Science with Ink

Alessandro Esquivel , Co-Copy Editor

The DHS Science Department, especially with Project Lead the Way, is incorporating standards through Think with Ink, into its classrooms.


Think with Ink began as a response to Common Core initiatives. Dr. John Garcia, Superintendent of the Downey Unified School District, initiated a district wide conversation between teachers and students about the one thing students needed to know upon leaving high school. The answer they came up with was critical thinking through writing: Think with Ink.  


Biomedical science teacher Mr. Hwang has offered a different perspective as to Think with Ink in science subjects at Downey High School. He says that critical thinking and project management in science is implemented through problems, data and analysis. Students receive an assignment and pull out their computers to research it and evaluate lab protocols designed to test a theory or hypothesis pertaining to the assignment.


“So yeah, everything they’re doing they have to,” Mr. Hwang said. “There’s always a background for it; there’s always a justification for it.”


As to the merits of Think with Ink school goals, Mr. Yamasaki, D building’s engineering teacher, has involved his classes with practical approaches to science through number configuration, data testing and accurate analysis in hands-on experiments.

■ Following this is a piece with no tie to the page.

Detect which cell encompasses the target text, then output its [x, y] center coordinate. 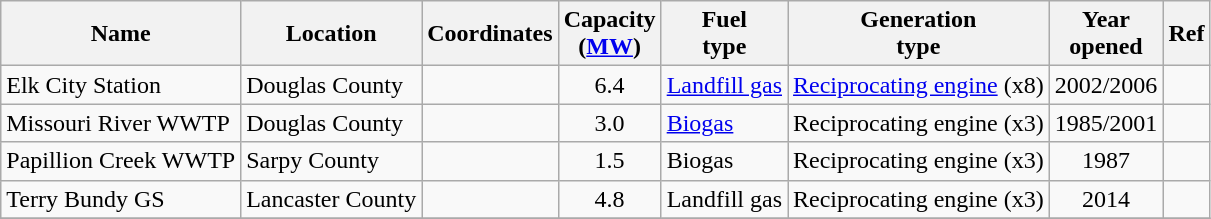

“It’s always good to get the book theory, but that’s about all it is; it’s theory,” Mr. Yamasaki said. “So when they actually get to use their hands and test it in the real world, they see it doesn’t match, and that’s really where the thinking with the ink comes into play.”


Although science has incorporated Think with Ink based reasoning into its classes. Ms. Lara, a chemistry teacher in C building, still follows the same teaching ideas she has had for years because after all science is logic and reasoning based.


“We call it Think with Ink now, basically, and emphasize the justification,” Ms. Lara said. “When I explain that it’s something we’ve always been kind of doing, then, yeah, they get it.”


Hesitant students should no longer groan when they hear “Think with Ink” in their science classes. Whatever the idea propelling Think with Ink education, it has manifested itself in science courses through labs and research. Science has taught us the critical thinking skills necessary to formulate ideas and put them on paper.